_Texto de la página_

--------------------------------

Recientemente, se ha publicado un libro que está llamando mucho la atención: El loco de Dios en el fin del mundo, de Javier Cercas, ed. Random House, que ya ha sido oportunamente valorado en El Adelantado este mismo mes (Francisco Muro de Íscar el día 4; Jesús Riaza el día 7). En él, el autor, laicista y anticlerical, acompaña al Papa Francisco en su viaje a Mongolia. Allí conoce a los misioneros destinados a esta «última frontera» y alucina preguntándose qué los ha llevado allí. La fe, concluye, es un superpoder que los mueve a hacer lo que hacen. La fe, diríamos en el argot teológico, es una gracia. Una gracia que, al que lo cubre, al que lo engancha, lo empuja sin remedio a desvivirse.

Pero los misioneros, esos extraños desvividos por el amor de Dios, no sólo están en Mongolia, o en Haití, o en Madagascar. También se cruzan con nosotros por la calle. La semana pasada, Segovia ha despedido a las Religiosas de María Inmaculada, mujeres que llevaban más de 50 años en la ciudad acogiendo, refugiando, orientando a jóvenes con graves problemas de adaptación social. Mujeres que, libremente, renunciaron a una vida descomplicada, desviviéndose para abrazar las complicaciones vitales de otras incapaces de superarlas por sí mismas. En lo íntimo, en lo privado. Y es que desvivirse no requiere de trompetas ni de pregones. Quizá todo nazca de una profunda convicción personal, de una moción interior inexplicable. Fe, gracia, superpoder, grandeza del corazón; por aquí va la cosa.

--------------------------------

_Datos registrados_
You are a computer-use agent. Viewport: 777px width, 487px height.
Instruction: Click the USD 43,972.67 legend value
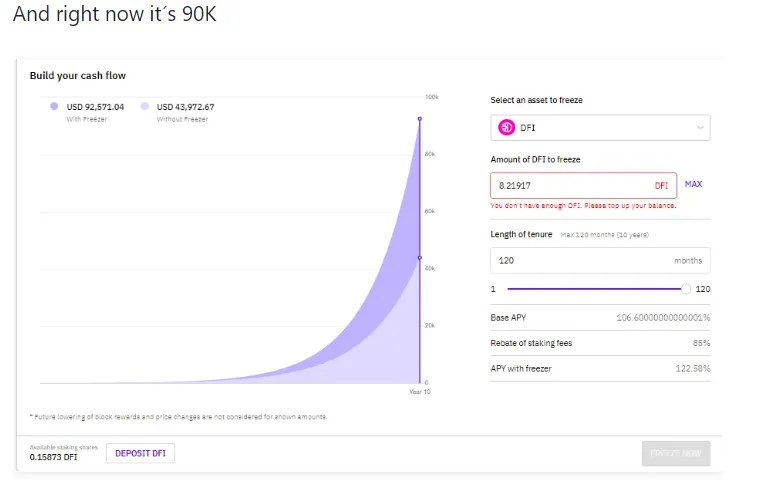[185, 107]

--------------------------------

_Actividades_
(1) Indica si cada afirmación concuerda con el texto sobre los misioneros y justifica tu respuesta citando literalmente las palabras del texto que lo deciden. (a) En el libro, el autor acompaña al Papa Francisco en su viaje a Mongolia. (b) Las Religiosas de María Inmaculada llevaban más de 50 años en Segovia. (c) Según el texto, desvivirse requiere de trompetas y pregones.
(2) Cita del texto sobre los misioneros el fragmento comprendido entre "Pero los misioneros, esos" y "va la cosa.", ambos incluidos.

_Respuestas escritas_
(1)
(a) Sí: «acompaña al Papa Francisco en su viaje a Mongolia».
(b) Sí: «mujeres que llevaban más de 50 años en la ciudad».
(c) No: «desvivirse no requiere de trompetas ni de pregones».

(2)
Pero los misioneros, esos extraños desvividos por el amor de Dios, no sólo están en Mongolia, o en Haití, o en Madagascar. También se cruzan con nosotros por la calle. La semana pasada, Segovia ha despedido a las Religiosas de María Inmaculada, mujeres que llevaban más de 50 años en la ciudad acogiendo, refugiando, orientando a jóvenes con graves problemas de adaptación social. Mujeres que, libremente, renunciaron a una vida descomplicada, desviviéndose para abrazar las complicaciones vitales de otras incapaces de superarlas por sí mismas. En lo íntimo, en lo privado. Y es que desvivirse no requiere de trompetas ni de pregones. Quizá todo nazca de una profunda convicción personal, de una moción interior inexplicable. Fe, gracia, superpoder, grandeza del corazón; por aquí va la cosa.